# [Problem description]
Please give an exact transcription of the lines below, from the one that contains "You are a GUI" to the very last, with no other lines.

# [Supplied records]
================

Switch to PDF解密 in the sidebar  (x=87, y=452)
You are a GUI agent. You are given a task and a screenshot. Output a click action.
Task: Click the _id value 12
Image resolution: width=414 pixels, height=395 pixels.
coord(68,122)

================

# [Response for this exercise]
You are a GUI agent. You are given a task and a screenshot. Output a click action.
Task: Click the _id value 12
Image resolution: width=414 pixels, height=395 pixels.
coord(68,122)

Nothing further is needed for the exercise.